While LLMs are getting better at processing long texts, they often get distracted by irrelevant information within that text – think of it like trying to focus on a key sentence in a long document filled with unnecessary details. This 'noise' in the context can throw off the model's attention and lead to incorrect predictions. The paper specifically looks at *how* this noise affects the model's decision-making process.
What's the solution?
The researchers developed a method to identify and measure this 'context noise' using something called the Integrated Gradient (IG) score. Essentially, this score highlights which parts of the long text are actually important versus which parts are just distracting. Then, they created a training technique called Context Denoising Training (CDT) which teaches the model to pay more attention to the important parts and ignore the noise during training. This helps the model learn to focus on what truly matters.
Why it matters?
This research is important because it shows a way to significantly improve the performance of LLMs on tasks that require processing long texts. The CDT training method is relatively simple to implement, yet it allows a smaller, open-source model to perform almost as well as a much larger, more powerful model like GPT-4o, making advanced language processing more accessible.
Abstract
Long-context models (LCMs) have demonstrated great potential in processing long sequences, facilitating many real-world applications. The success of LCMs can be attributed to their ability to locate implicit critical information within the context for further prediction. However, recent research reveals that LCMs are often susceptible to contextual noise, i.e., irrelevant tokens, that can mislead model attention. In this paper, we conduct a fine-grained analysis of the context noise and propose an effective metric, the Integrated Gradient (IG) score, to detect and quantify the noise information within the context.
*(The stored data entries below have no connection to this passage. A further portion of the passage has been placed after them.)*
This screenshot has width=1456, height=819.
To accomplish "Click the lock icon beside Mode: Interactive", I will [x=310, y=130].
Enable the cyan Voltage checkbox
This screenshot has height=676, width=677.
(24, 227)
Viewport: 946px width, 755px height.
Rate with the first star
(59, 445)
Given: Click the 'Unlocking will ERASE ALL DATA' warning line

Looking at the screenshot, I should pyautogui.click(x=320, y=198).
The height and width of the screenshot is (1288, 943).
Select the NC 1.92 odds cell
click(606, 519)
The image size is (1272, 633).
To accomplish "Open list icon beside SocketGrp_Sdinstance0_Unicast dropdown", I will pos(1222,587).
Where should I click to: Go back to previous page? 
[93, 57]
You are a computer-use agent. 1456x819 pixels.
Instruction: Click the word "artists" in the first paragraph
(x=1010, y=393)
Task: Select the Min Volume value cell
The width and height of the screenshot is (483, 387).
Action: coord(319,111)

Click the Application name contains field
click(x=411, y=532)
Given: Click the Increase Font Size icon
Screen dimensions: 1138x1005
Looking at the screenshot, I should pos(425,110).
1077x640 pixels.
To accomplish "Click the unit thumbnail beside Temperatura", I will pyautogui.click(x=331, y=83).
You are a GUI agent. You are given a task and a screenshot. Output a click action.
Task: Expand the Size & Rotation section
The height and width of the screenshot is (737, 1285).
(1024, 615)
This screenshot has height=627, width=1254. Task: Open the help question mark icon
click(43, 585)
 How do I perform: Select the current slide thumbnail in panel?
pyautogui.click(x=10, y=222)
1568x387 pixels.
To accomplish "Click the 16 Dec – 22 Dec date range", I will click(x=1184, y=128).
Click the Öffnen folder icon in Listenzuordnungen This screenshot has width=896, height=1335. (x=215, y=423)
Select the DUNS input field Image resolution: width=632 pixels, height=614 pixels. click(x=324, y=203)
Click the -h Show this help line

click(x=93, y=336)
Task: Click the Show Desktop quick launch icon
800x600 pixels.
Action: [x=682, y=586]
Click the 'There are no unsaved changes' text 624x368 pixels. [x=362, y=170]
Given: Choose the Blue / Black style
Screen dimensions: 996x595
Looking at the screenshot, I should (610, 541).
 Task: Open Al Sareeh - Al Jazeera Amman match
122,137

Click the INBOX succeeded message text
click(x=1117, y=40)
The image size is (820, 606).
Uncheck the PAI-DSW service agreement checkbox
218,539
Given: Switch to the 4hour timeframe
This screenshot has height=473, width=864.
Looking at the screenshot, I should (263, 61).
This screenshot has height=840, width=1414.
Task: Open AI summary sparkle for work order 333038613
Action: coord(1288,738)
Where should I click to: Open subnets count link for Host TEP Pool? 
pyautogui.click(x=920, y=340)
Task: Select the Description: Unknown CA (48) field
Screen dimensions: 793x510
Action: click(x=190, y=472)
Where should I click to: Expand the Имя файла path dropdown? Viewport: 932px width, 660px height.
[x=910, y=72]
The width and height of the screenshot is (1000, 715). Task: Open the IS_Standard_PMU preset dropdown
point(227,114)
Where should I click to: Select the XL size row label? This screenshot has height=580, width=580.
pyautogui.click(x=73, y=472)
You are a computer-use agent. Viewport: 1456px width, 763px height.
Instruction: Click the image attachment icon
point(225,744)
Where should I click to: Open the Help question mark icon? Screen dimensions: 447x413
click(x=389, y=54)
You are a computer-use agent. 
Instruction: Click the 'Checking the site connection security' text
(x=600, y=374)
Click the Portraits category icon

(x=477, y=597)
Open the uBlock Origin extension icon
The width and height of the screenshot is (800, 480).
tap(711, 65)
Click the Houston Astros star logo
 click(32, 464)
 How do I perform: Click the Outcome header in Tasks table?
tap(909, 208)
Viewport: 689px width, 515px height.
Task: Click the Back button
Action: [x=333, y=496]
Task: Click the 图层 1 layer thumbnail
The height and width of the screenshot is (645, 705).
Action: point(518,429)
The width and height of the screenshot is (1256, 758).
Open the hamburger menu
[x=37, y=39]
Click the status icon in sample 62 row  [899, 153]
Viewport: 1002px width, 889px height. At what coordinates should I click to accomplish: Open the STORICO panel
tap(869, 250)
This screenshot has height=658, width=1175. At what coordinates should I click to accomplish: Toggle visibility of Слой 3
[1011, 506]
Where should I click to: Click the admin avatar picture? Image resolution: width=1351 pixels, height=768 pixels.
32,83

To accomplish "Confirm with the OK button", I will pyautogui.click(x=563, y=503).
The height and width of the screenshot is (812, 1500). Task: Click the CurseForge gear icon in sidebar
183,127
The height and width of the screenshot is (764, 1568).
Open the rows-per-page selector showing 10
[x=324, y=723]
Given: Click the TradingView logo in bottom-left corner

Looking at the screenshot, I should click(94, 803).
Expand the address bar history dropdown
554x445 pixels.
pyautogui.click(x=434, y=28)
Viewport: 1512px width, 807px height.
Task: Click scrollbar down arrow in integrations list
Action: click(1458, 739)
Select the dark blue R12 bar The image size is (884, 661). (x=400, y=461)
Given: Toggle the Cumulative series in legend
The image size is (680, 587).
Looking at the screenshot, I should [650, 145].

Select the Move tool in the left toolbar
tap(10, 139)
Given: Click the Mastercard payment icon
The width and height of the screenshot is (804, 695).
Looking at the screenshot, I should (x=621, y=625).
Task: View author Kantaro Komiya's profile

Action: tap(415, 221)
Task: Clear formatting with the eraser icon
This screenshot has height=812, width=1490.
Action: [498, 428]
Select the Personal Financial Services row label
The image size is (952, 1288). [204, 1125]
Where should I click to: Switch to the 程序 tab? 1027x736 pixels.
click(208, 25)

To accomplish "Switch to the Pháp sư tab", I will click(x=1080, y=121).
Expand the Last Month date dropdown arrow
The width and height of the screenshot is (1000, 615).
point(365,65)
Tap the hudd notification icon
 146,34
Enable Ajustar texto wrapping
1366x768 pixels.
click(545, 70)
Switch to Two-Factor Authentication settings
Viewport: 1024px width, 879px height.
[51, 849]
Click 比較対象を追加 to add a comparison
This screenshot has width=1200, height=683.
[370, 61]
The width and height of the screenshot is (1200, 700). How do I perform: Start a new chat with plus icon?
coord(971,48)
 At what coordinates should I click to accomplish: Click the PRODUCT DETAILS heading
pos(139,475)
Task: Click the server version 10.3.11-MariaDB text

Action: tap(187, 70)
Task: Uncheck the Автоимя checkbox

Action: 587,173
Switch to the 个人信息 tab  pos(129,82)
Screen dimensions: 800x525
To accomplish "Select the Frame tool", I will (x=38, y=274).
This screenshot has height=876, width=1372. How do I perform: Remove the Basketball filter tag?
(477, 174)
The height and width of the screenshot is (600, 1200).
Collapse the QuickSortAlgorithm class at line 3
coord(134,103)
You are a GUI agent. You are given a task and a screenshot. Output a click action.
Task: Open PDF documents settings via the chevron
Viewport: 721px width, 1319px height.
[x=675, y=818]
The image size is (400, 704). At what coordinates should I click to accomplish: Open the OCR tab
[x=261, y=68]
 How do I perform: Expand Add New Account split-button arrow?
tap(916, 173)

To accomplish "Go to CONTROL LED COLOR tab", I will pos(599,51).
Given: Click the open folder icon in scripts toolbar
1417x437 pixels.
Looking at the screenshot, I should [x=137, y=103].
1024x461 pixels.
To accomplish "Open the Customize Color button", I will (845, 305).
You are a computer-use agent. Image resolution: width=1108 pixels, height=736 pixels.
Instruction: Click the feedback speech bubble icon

Our findings reveal that even simple mitigation of detected context noise can substantially boost the model's attention on critical tokens and benefit subsequent predictions. Building on this insight, we propose Context Denoising Training (CDT), a straightforward yet effective training strategy that improves attention on critical tokens while reinforcing their influence on model predictions. Extensive experiments across four tasks, under both context window scaling and long-context alignment settings, demonstrate the superiority of CDT. Notably, when trained with CDT, an open-source 8B model can achieve performance (50.92) comparable to GPT-4o (51.00).